Does not that indicate that we have been using unqualified people for too long? If they were qualified, they would understand the fundamental aspects of nutritional care, which is part of the qualification.
Yes. It is certainly an area that needs to be improved.
In the drive to reduce costs, offering of qualifications has suffered in the health service. Boards would employ people who had qualifications but would not help them to add to them. That should be addressed.
That links to recruitment and retention of staff. We are still finding high vacancy rates in some areas. We fully agree with Margaret Jamieson. If organisations invest in their staff and ensure that they know what they are doing and that they are valued, that can reduce vacancy rates.
The 1 per cent of the total budget that is spent on hospital catering seems to be an irreducible minimum. However, I want to pursue Margaret Jamieson's point about local procurement because a national strategy should not preclude local procurement. Are figures available on the percentage of food that hospitals procure locally and on how many hospitals, like Edinburgh royal infirmary, buy pre-prepared food in bulk from another country?
I am not sure of the answer to that question. Did it come up through the study?
We did not examine such figures. It might be helpful to take a step back to Margaret Jamieson's question, which was about what the Health Department is doing. Some work on local procurement and organic produce is being done in schools. I understand that Gillian Kynoch from the Executive intends to learn the lessons from the schools work rather than try to do the work in every area.
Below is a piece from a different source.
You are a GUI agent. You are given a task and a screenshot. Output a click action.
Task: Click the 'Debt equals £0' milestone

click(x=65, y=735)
The health sector is considering what is happening in schools, prisons and other public sector areas, and because of the emphasis in other areas, we did not consider it particularly in the report. The figures are not terribly clear.
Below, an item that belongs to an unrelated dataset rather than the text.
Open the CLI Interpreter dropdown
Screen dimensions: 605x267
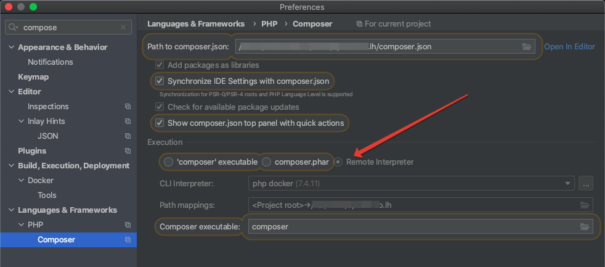click(412, 183)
You mention that 30 per cent of boards carry out quarterly patient-satisfaction surveys. Is there any correlation between carrying out that work and learning from it, for example by delivering good practice in nutritional standards or savings in unserved meals?
When we did the original baseline report, we carried out our own patient-satisfaction survey, which was quite a big enterprise. We found no correlation between levels of satisfaction and any of the other indicators that we examined.
My question relates to non-patient catering and subsidisation. Boards are required to produce trading accounts for catering departments in 2006-07, which will make those costs more transparent. Will the accounts include the private contractors that would not provide information in three hospitals?
No.
So there will not be a complete picture.
No—but we did not have a complete picture the first time around.
There are no further questions. The committee will discuss its reaction to the report in private under agenda item 7. I thank Barbara Hurst and her team—Tricia Meldrum and Roddy Ferguson—for providing us with that briefing.